Eine klare Mehrheit für Sommerspiele: Vom Bürgerentscheid in München geht nach Meinung unseres Autors Jochen Klingovsky ein starkes Signal aus – aber auch nicht mehr.
Wer im Sport erfolgreich sein will, muss das Momentum nutzen. Also stellte sich Bayerns Ministerpräsident Markus Söder am Sonntagabend vor die TV-Kameras und fabulierte über die wunderbare Zeit, die München bevorstehe: erst Olympische Spiele, dann die Paralympics und das Oktoberfest – ganz Bayern dürfe sich auf ein zweimonatiges Sommermärchen freuen. Was er vergaß: dass es im Sport nichts bringt, übers Ziel hinauszuschießen.
Klar ist: Wer auch immer die Sommerspiele nach Los Angeles (2028) und Brisbane (2032) ausrichten will, benötigt vor allem eines: einen langen Atem. München ist in diesen Marathonlauf gut gestartet. Mehr aber auch nicht.
Das Abstimmungsergebnis zu Olympischen Spielen ist ein starkes Signal
Das Konzept von München ist zweifelsohne medaillenreif. 90 Prozent der Sportstätten in einem Umkreis von 30 Kilometern, die Erweiterung des Olympiaparks von 1972, ein großes Olympisches Dorf, das neuen Wohnraum schafft, Investitionen in den Nahverkehr – das passt. Auch aus Sicht der Bevölkerung: Dass sich am Sonntag beim Bürgerentscheid 66,4 Prozent der Münchner für Olympische Spiele in ihrer Stadt ausgesprochen haben, ist ein starkes Signal. Und alles andere als selbstverständlich.
Zuletzt waren sieben Versuche, das Sport-Spektakel erstmals seit 1972 wieder nach Deutschland zu holen, erfolglos geblieben. Zweimal scheiterten mögliche Bewerbungen am Votum der Bürger (Hamburg/Sommer, München/Winter), und weil gesellschaftlich schwierige Zeiten dazu verleiten, vor allem zu kritisieren, zu nörgeln und abzulehnen, ist dieses „OlympiJA“ umso bemerkenswerter. Denn es drückt nicht nur Zustimmung zu einem vielversprechenden Konzept aus, sondern auch die Lust, etwas bewegen zu wollen. Die Zuversicht, eine große Herausforderung bewältigen zu können. Und den Mut, diese auch anzugehen.
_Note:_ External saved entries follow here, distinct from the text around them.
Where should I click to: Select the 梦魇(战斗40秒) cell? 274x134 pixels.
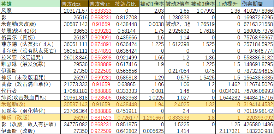[30, 31]
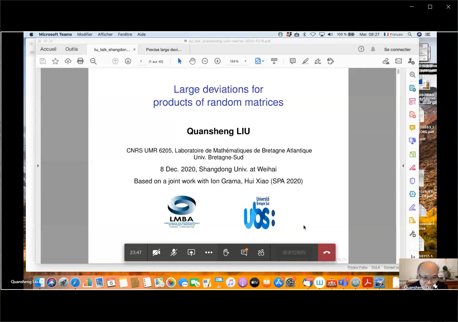Image resolution: width=458 pixels, height=322 pixels.
Task: Click the Se connecter link
Action: (x=397, y=49)
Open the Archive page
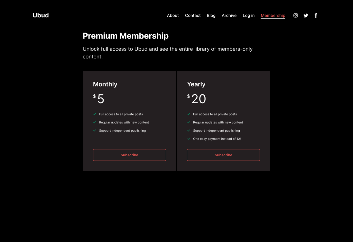This screenshot has width=353, height=242. pos(229,16)
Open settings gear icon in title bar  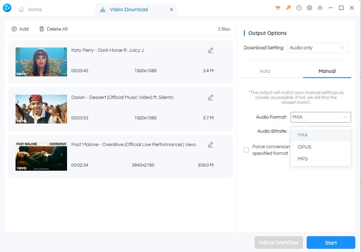pos(309,8)
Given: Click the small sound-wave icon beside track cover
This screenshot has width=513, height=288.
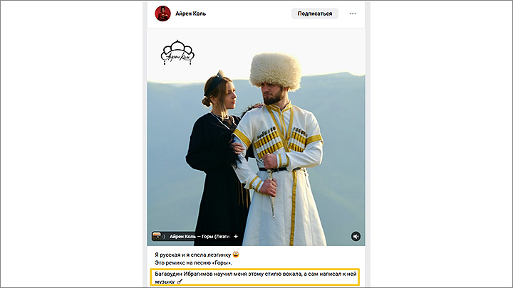Looking at the screenshot, I should click(x=165, y=236).
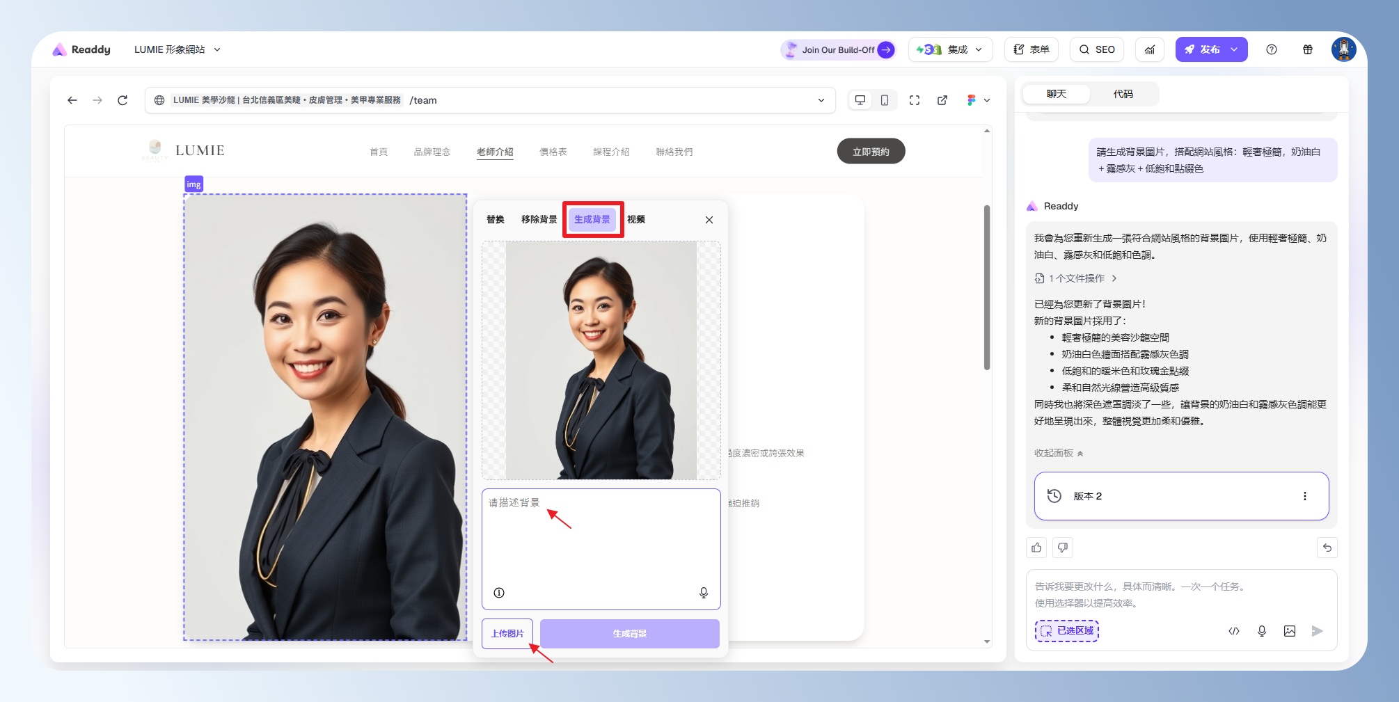The image size is (1399, 702).
Task: Click the help question mark icon
Action: point(1272,49)
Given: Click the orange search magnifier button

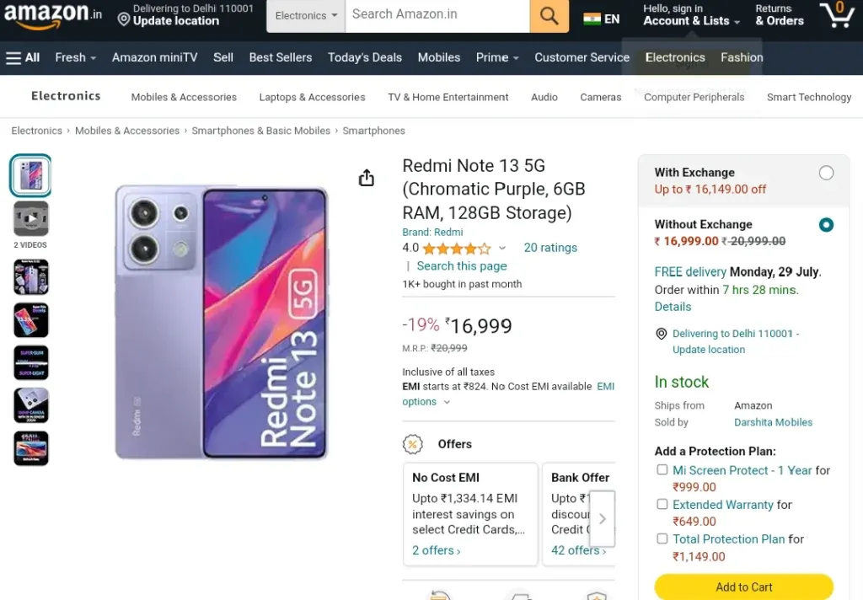Looking at the screenshot, I should point(549,15).
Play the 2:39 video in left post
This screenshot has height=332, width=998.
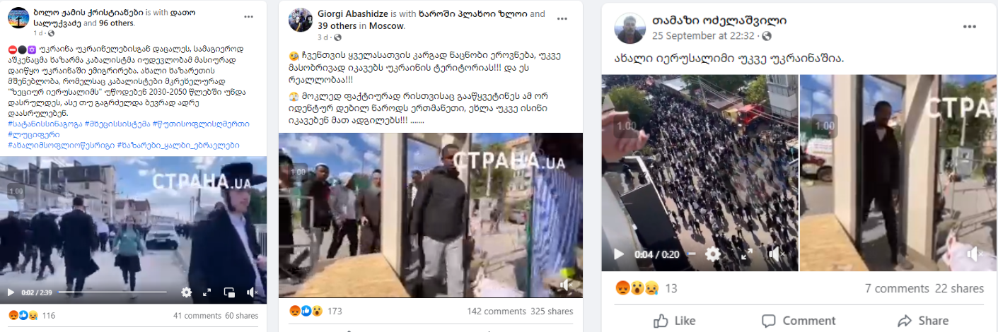pos(11,292)
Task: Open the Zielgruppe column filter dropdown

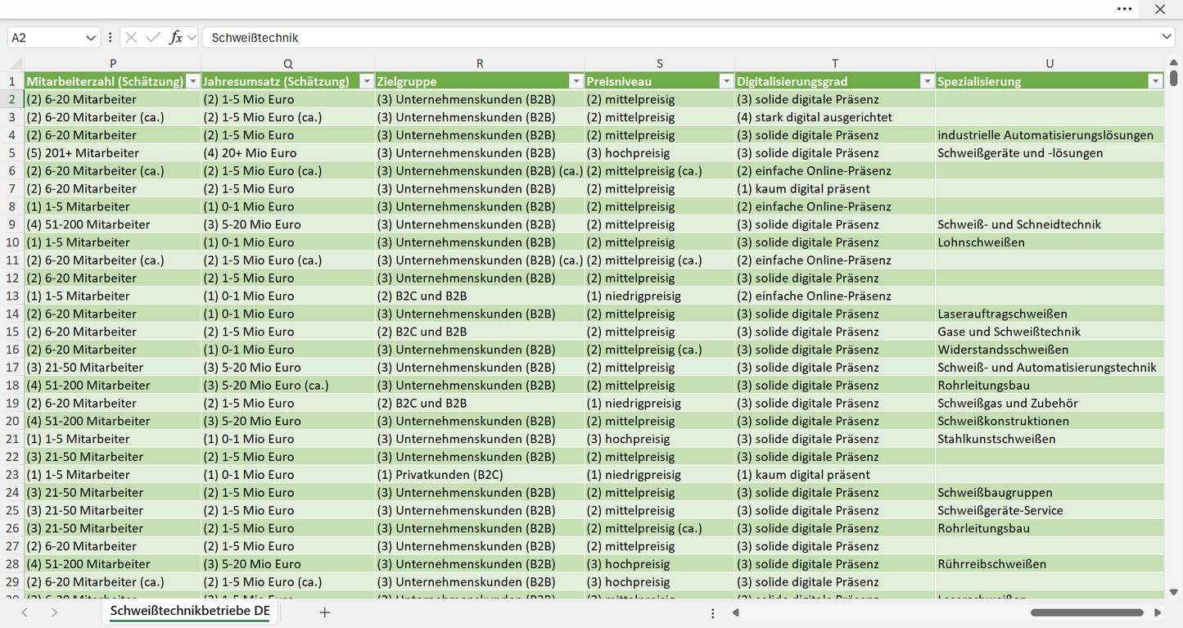Action: (576, 81)
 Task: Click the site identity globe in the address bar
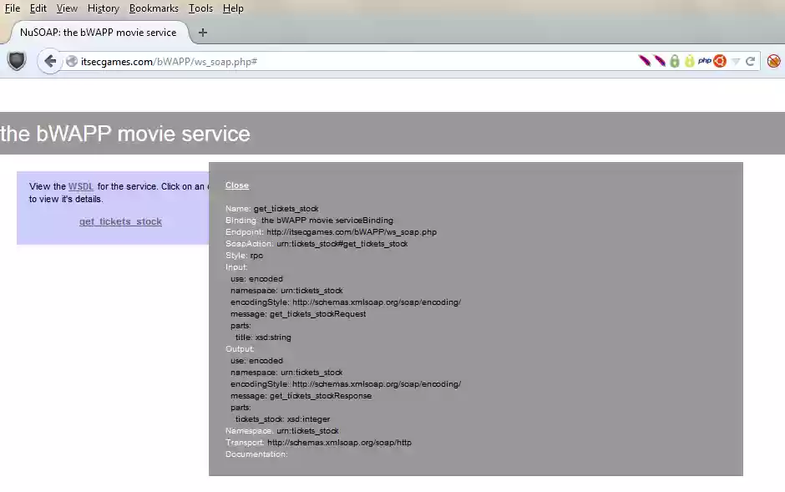(x=71, y=61)
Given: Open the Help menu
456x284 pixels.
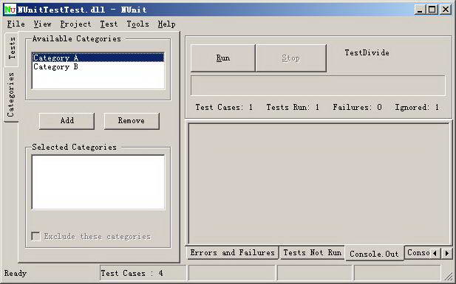Looking at the screenshot, I should (x=166, y=24).
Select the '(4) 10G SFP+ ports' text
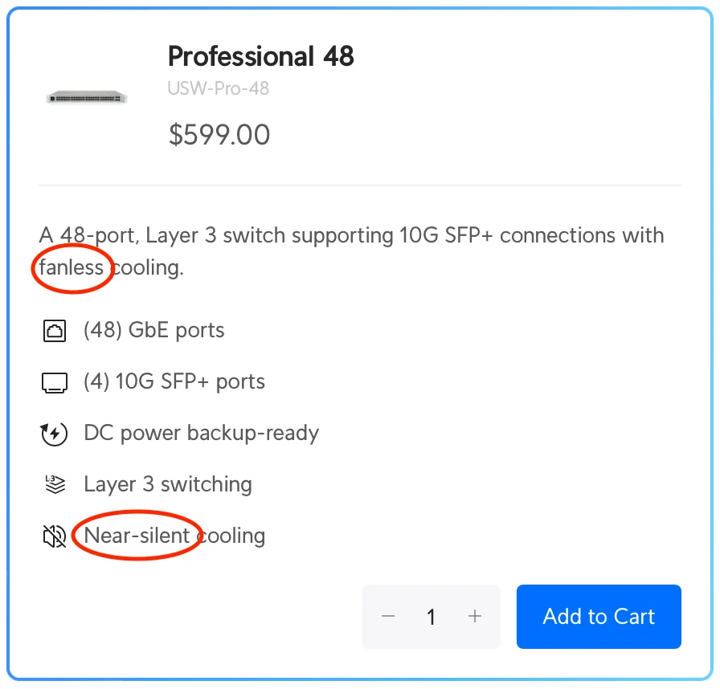 coord(174,381)
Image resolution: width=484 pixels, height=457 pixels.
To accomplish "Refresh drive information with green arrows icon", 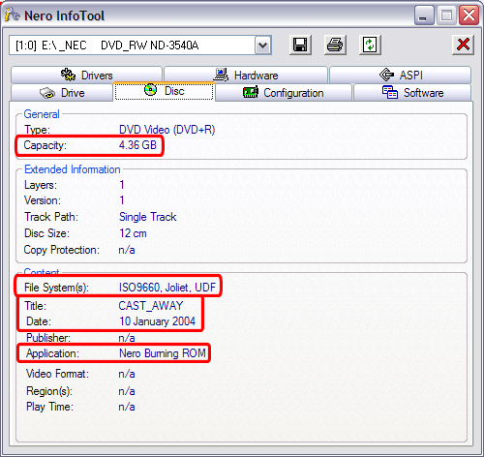I will point(370,45).
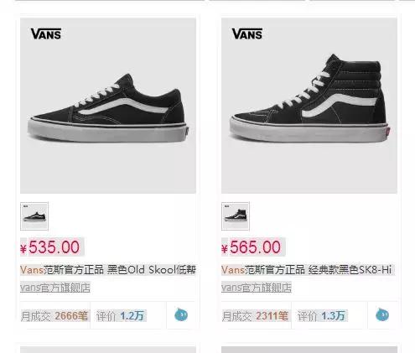View 月成交 2311笔 sales count
The width and height of the screenshot is (415, 353).
click(255, 316)
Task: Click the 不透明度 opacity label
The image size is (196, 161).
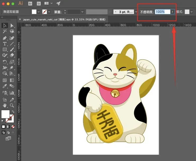Action: click(147, 12)
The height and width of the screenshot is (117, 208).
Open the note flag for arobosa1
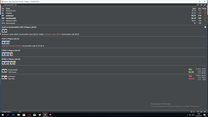coord(205,16)
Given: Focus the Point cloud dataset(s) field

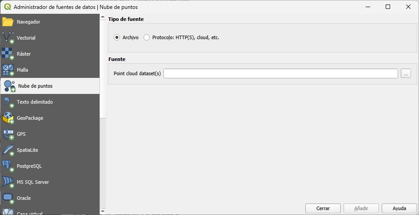Looking at the screenshot, I should [x=280, y=73].
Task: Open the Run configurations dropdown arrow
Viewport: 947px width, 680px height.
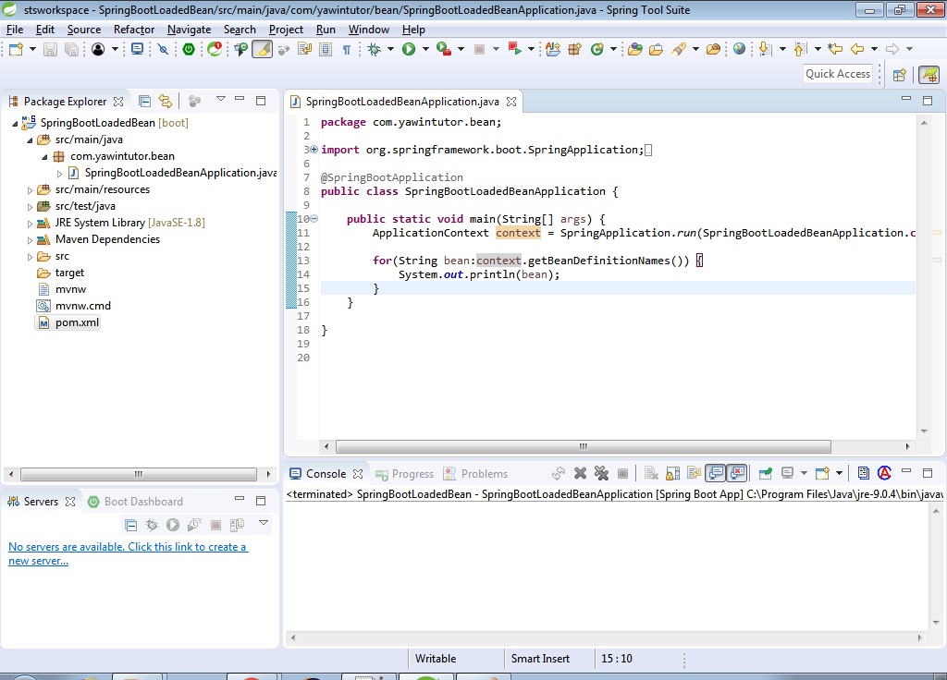Action: [x=425, y=48]
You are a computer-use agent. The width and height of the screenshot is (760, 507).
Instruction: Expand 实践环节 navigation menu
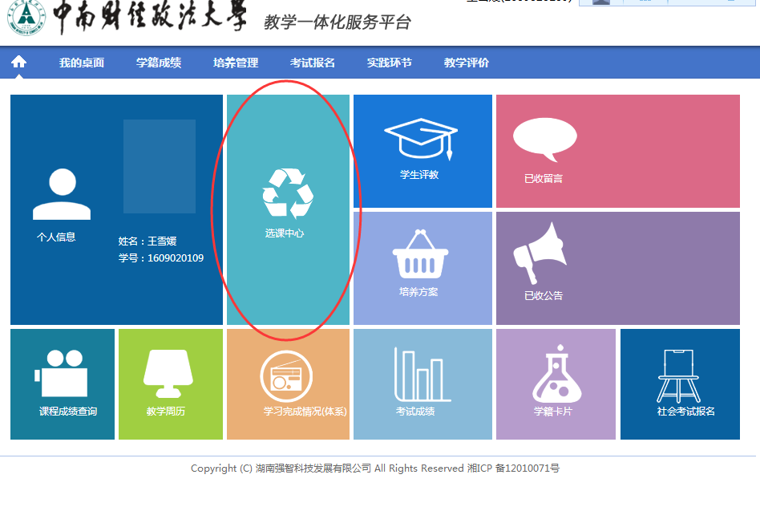coord(390,63)
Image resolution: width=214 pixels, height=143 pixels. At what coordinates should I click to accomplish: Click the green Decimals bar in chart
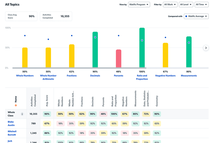click(95, 50)
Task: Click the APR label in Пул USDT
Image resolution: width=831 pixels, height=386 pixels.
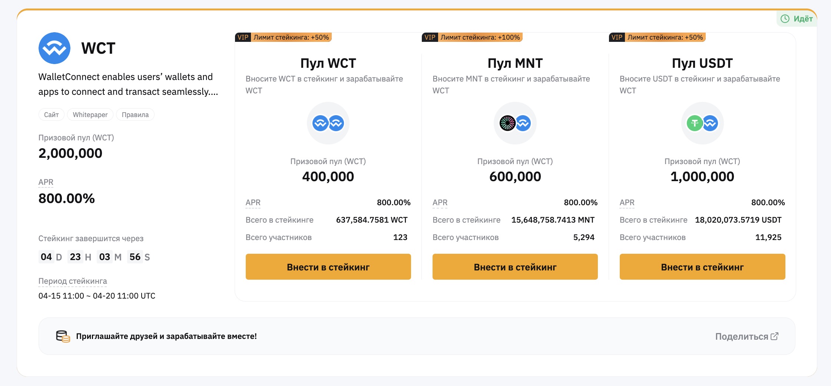Action: [x=627, y=203]
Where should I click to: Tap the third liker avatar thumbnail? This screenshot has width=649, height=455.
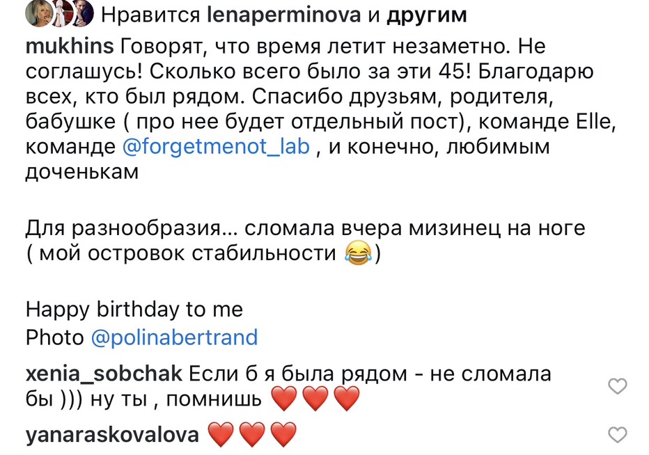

Paris 2024 als Olympia-Vorbild – auch für München
Eine Rolle gespielt hat bei dieser Entscheidung sicherlich Paris 2024. In der französischen Hauptstadt fanden Olympische Spiele statt, die unvergessen bleiben werden. Wegen der Atmosphäre, den Sportstätten, den Emotionen. Aber natürlich auch, weil die Organisationen bewiesen haben, dass das Ringe-Großereignis – trotz aller finanzieller Risiken – in einem demokratischen Staat funktionieren kann. Das kam an, offenbar auch in München. Ob dort jemals wieder um olympische Medaillen gekämpft wird, bleibt dennoch fraglich.
Im Duell mit den anderen deutschen Interessenten Berlin, Hamburg und der Region Rhein-Ruhr hat München ein Zeichen und sich selbst an die Spitze gesetzt. Bleibt es bei den Plänen des Deutschen Olympischen Sportbundes (DOSB), soll der Sieger allerdings erst im Herbst 2026 gekürt werden – nach Kriterien, die noch nicht bekannt sind. Diese Langatmigkeit passt zu einem Verband, der nur selten durch Innovationskraft auffällt und dem es an charismatischen Führungspersönlichkeiten fehlt, deren Wort in der internationalen Sportpolitik Gewicht hat. Dazu kommt die Konkurrenz.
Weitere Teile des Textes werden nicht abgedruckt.